Best bite: Kaspersky reveals phishing emails that employees find most confusing

[Gandalf_The_Grey]

According to estimates, 91% of all cyberattacks begin with a phishing email, and phishing techniques are involved in 32% of all successful data breaches.

To provide further insight into this threat, Kaspersky analyzed data gathered from a phishing simulator, provided voluntarily by users[1]. Integrated into Kaspersky Security Awareness Platform, this tool helps companies check if their staff can distinguish a phishing email from a real one without putting corporate data at risk. An administrator chooses from the set of templates, mimicking common phishing scenarios, or creates a custom template, then sends it to the group of employees without pre-warning them and tracks the results. A large number of users clicking the link is a clear indication that additional cybersecurity awareness training is required.
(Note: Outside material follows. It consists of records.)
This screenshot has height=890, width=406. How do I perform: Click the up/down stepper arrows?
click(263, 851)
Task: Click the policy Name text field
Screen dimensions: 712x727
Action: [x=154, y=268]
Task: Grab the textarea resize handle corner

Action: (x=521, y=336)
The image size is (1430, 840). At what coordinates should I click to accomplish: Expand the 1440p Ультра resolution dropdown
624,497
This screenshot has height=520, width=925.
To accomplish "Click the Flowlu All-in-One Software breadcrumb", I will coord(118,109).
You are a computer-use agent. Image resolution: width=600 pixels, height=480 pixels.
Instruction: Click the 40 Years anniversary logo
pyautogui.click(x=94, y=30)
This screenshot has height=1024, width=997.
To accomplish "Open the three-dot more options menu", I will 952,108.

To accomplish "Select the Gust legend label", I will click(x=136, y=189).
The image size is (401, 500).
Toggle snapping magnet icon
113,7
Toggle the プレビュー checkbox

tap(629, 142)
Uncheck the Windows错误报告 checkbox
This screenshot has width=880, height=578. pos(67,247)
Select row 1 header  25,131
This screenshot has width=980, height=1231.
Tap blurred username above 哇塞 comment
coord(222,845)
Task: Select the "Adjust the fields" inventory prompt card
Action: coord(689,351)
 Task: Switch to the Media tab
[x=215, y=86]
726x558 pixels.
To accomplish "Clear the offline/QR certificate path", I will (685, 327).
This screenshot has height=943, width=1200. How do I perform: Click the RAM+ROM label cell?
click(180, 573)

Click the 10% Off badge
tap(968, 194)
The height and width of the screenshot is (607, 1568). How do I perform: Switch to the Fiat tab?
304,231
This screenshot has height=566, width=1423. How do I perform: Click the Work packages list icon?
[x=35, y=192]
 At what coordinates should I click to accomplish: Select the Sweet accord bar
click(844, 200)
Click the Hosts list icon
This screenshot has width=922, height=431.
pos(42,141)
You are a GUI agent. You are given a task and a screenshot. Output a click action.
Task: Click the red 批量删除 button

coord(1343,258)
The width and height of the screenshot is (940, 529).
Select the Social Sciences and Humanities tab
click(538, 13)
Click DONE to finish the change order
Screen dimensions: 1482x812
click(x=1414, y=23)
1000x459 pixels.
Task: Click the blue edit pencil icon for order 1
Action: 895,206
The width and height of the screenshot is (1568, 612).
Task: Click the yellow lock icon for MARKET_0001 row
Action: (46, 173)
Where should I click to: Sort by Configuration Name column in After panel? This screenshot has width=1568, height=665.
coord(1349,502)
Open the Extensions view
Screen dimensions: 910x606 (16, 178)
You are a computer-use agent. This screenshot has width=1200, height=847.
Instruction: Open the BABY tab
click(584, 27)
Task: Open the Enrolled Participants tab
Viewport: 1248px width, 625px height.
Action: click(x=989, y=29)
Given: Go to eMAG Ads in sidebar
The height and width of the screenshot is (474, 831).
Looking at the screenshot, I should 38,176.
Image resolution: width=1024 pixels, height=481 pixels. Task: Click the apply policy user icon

According to recent phishing simulation campaigns, the five most effective types of phishing email are:

• Subject: Failed delivery attempt - Unfortunately, our courier was unable to deliver your item. Sender: Mail delivery service. Click conversion: 18.5%;
• Subject: Emails not delivered due to overloaded mail servers. Sender: The Google support team. Click conversion: 18%;
• Subject: Online employee survey: What would you improve about working at the company. Sender: HR Department. Click conversion: 18%;
• Subject: Reminder: New company-wide dress code. Sender: Human Resources. Click conversion: 17.5%;
• Subject: Attention all employees: new building evacuation plan. Sender: Safety Department. Click conversion: 16%.

Among the other phishing emails that gained a significant number of clicks are; reservation confirmations from a booking service (11%), a notification about an order placement (11%), and an IKEA contest announcement (10%).

On the other hand, emails that threaten the recipient, or offer instant benefits, appeared to be less “successful”. A template with the subject “I hacked your computer and know your search history” gained 2% of clicks, while offers for free Netflix and $1,000 by clicking a link tricked just 1% of employees.

Best bite: Kaspersky reveals phishing emails that employees find most confusing

Phishing simulator data from Kaspersky Security Awareness Platform shows that workers tend not to notice pitfalls hidden in emails devoted to corporate issues and delivery problem notifications. Almost one in five (16% to 18%) clicked the link in the email templates imitating these phishing attacks.

www.kaspersky.com

 

[silversurfer]

@Gandalf_The_Grey You may forgot to add the source link?

Best bite: Kaspersky reveals phishing emails that employees find most confusing

Phishing simulator data from Kaspersky Security Awareness Platform shows that workers tend not to notice pitfalls hidden in emails devoted to corporate issues and delivery problem notifications. Almost one in five (16% to 18%) clicked the link in the email templates imitating these phishing attacks.

www.kaspersky.com

 

[Gandalf_The_Grey]

@Gandalf_The_Grey You may forgot to add the source link?

Best bite: Kaspersky reveals phishing emails that employees find most confusing

Phishing simulator data from Kaspersky Security Awareness Platform shows that workers tend not to notice pitfalls hidden in emails devoted to corporate issues and delivery problem notifications. Almost one in five (16% to 18%) clicked the link in the email templates imitating these phishing attacks.

www.kaspersky.com

I posted it as news with a link, but my post got moved to Kaspersky without the link

 

[harlan4096]

Some forum sections have no source field, that's why when moved, that information is lost... so better to add the link also in the body of the post.

 

[Gandalf_The_Grey]

Some forum sections have no source field, that's why when moved, that information is lost... so better to add the link also in the body of the post.

Will do that next time.

 

[CyberNewbie]

Very informative. Thanks for sharing.